• EXTRACT TO READ

With death toll of over 6,700 people, focus of relief mission has shifted to ensuring survivors in remote areas receive aid.
Nepal ruled out the possibility Saturday of finding more survivors buried in the rubble from a massive earthquake that killed more than 6,700 people and devastated vast swathes of one of Asia’s poorest countries.
One week on from Nepal’s deadliest quake in over 80 years, hopes of detecting more signs of life among the ruins of the capital Kathmandu had all but disappeared and the focus was shifting to reaching survivors in far-flung areas who have yet to receive relief supplies.
The U.N. children’s fund UNICEF warned of a race against time to avert an outbreak of disease among the 1.7 million youngsters estimated to be living in the worst hit areas, with monsoon rains just a few weeks away.

• PROBLEM
Could you print the Nepal earthquake report word for word, starting at "One week on" and running down to "few weeks away."? Rely only on the report about the Nepal earthquake when responding.

[Pixel coordinate grounding rows]
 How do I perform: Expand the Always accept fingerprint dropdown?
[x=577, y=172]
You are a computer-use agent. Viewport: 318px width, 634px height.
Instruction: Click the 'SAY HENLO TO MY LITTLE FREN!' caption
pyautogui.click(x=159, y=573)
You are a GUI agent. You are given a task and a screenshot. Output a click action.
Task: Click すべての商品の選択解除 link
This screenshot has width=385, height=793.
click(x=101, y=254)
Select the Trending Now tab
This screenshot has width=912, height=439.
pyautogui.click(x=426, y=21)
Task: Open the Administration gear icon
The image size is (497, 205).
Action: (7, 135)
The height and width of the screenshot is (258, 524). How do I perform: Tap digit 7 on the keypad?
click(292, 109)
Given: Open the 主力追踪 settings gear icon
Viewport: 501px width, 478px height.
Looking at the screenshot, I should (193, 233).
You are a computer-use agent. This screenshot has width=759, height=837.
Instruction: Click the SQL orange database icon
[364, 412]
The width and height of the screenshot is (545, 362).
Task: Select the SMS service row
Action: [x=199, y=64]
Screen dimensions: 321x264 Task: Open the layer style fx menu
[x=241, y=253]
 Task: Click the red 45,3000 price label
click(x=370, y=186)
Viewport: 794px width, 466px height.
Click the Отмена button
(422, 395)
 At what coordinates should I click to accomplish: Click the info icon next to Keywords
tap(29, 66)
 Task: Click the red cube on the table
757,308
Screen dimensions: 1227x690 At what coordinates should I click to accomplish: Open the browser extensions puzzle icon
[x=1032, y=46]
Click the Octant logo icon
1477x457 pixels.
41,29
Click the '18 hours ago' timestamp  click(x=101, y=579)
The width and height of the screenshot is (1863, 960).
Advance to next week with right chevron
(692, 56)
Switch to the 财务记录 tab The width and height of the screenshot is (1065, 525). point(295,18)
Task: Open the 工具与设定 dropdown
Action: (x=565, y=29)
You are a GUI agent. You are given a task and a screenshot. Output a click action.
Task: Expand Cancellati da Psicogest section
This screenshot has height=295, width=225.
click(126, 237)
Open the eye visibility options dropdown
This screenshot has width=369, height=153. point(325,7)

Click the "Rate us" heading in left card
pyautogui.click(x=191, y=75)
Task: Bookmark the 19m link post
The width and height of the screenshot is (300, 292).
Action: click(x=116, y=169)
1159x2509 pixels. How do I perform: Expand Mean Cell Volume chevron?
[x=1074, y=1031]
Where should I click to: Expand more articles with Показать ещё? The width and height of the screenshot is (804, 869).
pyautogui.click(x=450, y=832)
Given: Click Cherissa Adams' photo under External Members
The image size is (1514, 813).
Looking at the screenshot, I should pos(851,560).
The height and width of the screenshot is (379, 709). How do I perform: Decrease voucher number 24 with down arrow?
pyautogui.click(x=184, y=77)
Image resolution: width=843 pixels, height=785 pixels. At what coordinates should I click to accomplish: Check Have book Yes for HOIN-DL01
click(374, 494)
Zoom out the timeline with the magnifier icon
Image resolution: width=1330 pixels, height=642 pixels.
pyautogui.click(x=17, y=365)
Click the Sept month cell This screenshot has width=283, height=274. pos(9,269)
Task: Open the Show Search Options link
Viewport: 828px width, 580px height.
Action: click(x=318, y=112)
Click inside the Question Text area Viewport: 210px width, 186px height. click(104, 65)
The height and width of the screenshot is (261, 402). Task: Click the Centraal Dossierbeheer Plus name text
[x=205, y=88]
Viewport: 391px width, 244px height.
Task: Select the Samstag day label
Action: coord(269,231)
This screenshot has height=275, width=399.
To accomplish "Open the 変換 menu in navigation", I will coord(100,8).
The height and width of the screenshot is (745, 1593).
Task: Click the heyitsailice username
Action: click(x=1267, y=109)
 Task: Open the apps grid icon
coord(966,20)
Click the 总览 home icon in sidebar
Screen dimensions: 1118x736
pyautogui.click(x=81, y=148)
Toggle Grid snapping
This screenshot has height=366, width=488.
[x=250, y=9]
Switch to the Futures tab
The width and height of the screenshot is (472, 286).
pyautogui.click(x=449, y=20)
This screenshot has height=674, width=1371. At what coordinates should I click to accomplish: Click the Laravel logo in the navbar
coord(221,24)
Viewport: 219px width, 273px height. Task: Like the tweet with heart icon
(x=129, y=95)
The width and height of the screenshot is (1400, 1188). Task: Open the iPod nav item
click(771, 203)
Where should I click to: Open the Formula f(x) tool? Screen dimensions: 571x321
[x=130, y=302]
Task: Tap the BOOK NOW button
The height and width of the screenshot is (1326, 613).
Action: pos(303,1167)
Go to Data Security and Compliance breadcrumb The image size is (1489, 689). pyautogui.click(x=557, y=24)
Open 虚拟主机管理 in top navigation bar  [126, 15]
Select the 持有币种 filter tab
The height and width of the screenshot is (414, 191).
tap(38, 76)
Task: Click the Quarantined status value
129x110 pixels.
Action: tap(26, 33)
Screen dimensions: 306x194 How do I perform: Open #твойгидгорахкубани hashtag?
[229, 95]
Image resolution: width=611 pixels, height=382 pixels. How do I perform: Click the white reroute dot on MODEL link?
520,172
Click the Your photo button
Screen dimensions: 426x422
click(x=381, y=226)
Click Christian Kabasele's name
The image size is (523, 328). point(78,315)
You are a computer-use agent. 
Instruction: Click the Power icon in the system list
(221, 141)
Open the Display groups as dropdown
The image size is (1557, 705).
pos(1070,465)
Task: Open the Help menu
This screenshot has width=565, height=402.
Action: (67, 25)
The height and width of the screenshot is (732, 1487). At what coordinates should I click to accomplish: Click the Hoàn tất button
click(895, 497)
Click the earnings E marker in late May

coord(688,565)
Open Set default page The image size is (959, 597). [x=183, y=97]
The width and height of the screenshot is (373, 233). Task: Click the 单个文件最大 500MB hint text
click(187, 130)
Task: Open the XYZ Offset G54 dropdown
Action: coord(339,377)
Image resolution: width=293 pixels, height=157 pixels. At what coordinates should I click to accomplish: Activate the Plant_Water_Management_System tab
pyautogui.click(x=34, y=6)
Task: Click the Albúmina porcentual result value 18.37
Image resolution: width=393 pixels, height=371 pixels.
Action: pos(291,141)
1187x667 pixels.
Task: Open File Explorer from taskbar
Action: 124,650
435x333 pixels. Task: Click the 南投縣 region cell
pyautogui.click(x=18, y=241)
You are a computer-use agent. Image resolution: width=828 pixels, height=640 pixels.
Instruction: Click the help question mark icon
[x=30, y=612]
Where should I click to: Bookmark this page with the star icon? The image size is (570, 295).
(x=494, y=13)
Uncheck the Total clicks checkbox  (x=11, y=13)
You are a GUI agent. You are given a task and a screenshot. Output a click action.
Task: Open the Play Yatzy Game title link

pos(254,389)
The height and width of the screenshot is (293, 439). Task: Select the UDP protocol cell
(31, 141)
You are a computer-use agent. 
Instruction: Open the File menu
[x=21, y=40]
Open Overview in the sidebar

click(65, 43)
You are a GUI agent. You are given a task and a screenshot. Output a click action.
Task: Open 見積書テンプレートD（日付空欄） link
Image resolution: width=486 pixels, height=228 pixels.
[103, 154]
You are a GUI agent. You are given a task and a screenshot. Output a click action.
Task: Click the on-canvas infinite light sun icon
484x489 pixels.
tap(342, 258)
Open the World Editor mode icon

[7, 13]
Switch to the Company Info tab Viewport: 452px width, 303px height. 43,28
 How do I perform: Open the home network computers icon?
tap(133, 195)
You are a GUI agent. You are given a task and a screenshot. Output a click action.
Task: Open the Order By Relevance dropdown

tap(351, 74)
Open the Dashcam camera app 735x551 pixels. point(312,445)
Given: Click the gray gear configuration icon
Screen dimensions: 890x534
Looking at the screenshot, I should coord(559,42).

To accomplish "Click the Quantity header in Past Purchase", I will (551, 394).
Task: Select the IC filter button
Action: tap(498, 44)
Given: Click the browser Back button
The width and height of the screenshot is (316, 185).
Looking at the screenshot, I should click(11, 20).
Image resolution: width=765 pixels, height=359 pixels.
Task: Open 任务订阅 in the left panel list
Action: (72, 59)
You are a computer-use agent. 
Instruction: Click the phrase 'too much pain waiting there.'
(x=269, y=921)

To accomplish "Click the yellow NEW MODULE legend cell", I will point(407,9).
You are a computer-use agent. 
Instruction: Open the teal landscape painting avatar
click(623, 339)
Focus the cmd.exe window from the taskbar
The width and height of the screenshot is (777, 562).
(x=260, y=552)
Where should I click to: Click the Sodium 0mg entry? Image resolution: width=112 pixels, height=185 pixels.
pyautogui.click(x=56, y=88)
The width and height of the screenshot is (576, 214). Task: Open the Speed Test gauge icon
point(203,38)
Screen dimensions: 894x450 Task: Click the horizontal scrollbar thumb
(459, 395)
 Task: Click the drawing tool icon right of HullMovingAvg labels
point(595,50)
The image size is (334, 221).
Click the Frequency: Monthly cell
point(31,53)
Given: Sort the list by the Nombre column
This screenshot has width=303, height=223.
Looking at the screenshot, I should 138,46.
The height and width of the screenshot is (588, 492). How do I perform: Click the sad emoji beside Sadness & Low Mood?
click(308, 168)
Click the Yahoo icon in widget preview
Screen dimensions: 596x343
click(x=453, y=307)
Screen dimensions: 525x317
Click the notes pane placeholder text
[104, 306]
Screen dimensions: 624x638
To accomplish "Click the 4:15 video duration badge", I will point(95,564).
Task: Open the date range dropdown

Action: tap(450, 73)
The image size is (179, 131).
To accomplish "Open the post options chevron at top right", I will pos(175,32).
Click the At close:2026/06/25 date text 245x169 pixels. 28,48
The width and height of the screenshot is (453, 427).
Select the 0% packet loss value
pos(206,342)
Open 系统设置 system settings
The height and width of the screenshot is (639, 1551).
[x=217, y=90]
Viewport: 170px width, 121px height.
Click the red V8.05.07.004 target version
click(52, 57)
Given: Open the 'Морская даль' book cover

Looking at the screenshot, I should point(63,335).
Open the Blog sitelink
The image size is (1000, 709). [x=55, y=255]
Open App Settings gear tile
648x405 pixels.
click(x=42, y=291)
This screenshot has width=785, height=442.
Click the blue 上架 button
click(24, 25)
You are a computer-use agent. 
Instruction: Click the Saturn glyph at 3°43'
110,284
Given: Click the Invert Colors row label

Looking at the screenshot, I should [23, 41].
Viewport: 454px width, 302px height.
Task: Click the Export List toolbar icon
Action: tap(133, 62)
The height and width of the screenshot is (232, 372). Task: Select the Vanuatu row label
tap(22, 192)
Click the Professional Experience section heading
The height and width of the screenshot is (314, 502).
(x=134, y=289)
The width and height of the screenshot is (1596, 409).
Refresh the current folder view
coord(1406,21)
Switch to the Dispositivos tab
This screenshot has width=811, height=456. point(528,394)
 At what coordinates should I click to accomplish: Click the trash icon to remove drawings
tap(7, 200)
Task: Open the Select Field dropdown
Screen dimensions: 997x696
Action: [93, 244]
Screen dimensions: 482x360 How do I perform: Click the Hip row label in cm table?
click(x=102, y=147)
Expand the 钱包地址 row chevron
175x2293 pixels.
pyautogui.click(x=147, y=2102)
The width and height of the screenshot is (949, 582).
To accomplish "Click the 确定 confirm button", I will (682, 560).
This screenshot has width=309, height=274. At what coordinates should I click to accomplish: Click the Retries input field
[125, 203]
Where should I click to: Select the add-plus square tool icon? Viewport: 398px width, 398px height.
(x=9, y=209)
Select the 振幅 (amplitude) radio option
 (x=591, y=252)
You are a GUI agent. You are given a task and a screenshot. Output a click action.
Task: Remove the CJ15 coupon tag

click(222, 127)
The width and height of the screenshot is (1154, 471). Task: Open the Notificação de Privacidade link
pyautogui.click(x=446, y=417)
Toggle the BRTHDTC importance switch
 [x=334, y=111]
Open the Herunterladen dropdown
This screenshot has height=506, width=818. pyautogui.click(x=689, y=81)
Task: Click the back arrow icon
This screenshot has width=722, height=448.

• RESPONSE
One week on from Nepal’s deadliest quake in over 80 years, hopes of detecting more signs of life among the ruins of the capital Kathmandu had all but disappeared and the focus was shifting to reaching survivors in far-flung areas who have yet to receive relief supplies.
The U.N. children’s fund UNICEF warned of a race against time to avert an outbreak of disease among the 1.7 million youngsters estimated to be living in the worst hit areas, with monsoon rains just a few weeks away.